Mexico to recount votes after leftist leader claims fraud gave PRI victory
OAS doubts ballot rigging following Peña Nieto's 38-percent presidential result
Mexicans on Sunday voted the Institutional Revolutionary Party (PRI) and its candidate Enrique Peña Nieto into power in a hotly contested presidential election that a defeated leftist coalition vowed to challenge. The result constituted a voter turn-around for the PRI after 12 years on the sidelines during two consecutive National Action Party (PAN) conservative governments.
Preliminary results show that the 45-year-old former governor of Mexico state obtained 38 percent of the votes while his nearest candidate, leftist leader Andrés Manuel López Obrador, received 31.7 percent. The outgoing ruling party PAN candidate, Josefina Vázquez Mota, won 25.4 percent of the vote.
The final vote tally is expected later in the week.
The PRI has also widened its gubernatorial power, now controlling 22 of Mexico's 32 states. Nevertheless, the party didn't get overall majorities in either of the chambers of Congress.
"We are a new generation; there will be no return to the past," Peña Nieto told his supporters as he stood alongside his second wife, the popular Mexican soap opera actress Angélica Rivera.
Weary from a long war with the powerful drug cartels that has claimed some 60,000 lives, and frustrated with eroding living standards, Mexican opted to bring back the PRI after its leaders successfully convinced a large enough portion of voters that the historic party is not the same organization as that of the past, plagued with cronyism and corruption. The PRI governed continuously from 1929 to 2000 before it was defeated by the PAN's Vicente Fox.
We are a new generation; there will be no return to the past"
"This is a second opportunity for the PRI," Peña Nieto said, promising "a democratic and modern presidency open to criticism and willing to listen."
But the Federal Electoral Institute (IFE) announced Tuesday that it will recount some 50,000 electoral ballot packages - almost a third of the presidential vote - after López Obrador complained that there were widespread irregularities, including ballot rigging. "We're not asking for any favors; we're asking for the law to be respected," López Obrador said.

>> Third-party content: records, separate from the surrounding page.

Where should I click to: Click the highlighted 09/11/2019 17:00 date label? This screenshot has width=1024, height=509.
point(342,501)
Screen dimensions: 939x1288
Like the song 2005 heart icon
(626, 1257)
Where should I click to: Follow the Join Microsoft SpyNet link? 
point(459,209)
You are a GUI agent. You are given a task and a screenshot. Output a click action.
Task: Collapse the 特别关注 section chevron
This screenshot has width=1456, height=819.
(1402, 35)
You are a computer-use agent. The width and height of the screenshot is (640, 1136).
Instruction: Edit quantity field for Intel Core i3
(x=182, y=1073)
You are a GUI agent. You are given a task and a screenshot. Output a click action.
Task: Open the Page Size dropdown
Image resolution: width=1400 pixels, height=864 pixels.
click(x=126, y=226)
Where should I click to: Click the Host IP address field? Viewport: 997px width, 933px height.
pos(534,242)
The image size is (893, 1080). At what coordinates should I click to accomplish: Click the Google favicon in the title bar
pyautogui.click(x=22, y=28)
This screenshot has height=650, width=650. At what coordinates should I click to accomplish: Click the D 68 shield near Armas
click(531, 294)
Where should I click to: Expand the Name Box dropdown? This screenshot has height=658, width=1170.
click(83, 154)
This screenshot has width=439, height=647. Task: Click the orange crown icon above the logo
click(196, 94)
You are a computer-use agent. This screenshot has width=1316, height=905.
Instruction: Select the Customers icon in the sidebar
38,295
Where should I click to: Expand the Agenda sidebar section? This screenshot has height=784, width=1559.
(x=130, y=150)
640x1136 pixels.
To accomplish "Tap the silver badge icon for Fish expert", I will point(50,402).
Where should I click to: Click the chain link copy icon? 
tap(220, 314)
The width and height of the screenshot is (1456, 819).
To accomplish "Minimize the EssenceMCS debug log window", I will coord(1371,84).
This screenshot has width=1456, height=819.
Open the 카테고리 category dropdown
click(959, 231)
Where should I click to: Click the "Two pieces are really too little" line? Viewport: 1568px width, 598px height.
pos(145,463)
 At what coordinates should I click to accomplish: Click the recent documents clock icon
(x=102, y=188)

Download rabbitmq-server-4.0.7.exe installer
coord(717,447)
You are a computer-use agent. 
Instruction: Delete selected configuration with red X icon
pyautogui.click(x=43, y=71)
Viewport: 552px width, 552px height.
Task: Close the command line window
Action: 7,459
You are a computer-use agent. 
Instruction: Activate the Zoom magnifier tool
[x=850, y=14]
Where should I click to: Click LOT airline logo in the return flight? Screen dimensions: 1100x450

The scene is all too familiar for the 58-year-old candidate of the leftist Progressive Movement coalition. In 2006, he was defeated by Felipe Calderón by half a percentage point. He and his supporters claimed fraud and set up hundreds of protest camps in Mexico City's main square, where they would remain for weeks.
This time the candidate said his supporters had detected a series of irregularities in about 113,000 of the nation's 143,000 polling stations.
Calling the elections "a success," César Gaviria, the former Colombian president and head of an Organization of American States (OAS) observation team, said that he doubted there had been widespread fraud.
"Today, Mexico has a robust and trustworthy election system, equipped with a significant number of controls," Gaviria said in a statement.
We're not asking for any favors; we're asking for the law to be respected"
In an interview with PBS network in the United States, Peña Nieto said he has "no doubt" that he was legitimately elected on Sunday by an "overall majority."
As for the war on the criminal cartels, Peña Nieto said that he will implement a plan to seek "quick results" in stopping the violence, and proposed initiating a continent-wide debate on whether to legalize certain drugs, such as marijuana.
"I am not saying that we should legalize drugs, but we should debate this in Congress, in the hemisphere, and that the United States, in particular, should participate in this debate," he said.
At the PAN headquarters, President Calderón met on Tuesday with Vázquez Mota and other party leaders to discuss the direction the conservative group should take. By Mexican law, presidents can only serve one six-year term.
Vázquez Mota, 51, said she plans on turning the party into "a people's movement."
Some PAN members expressed their anger at former President Fox who declined to campaign for his party.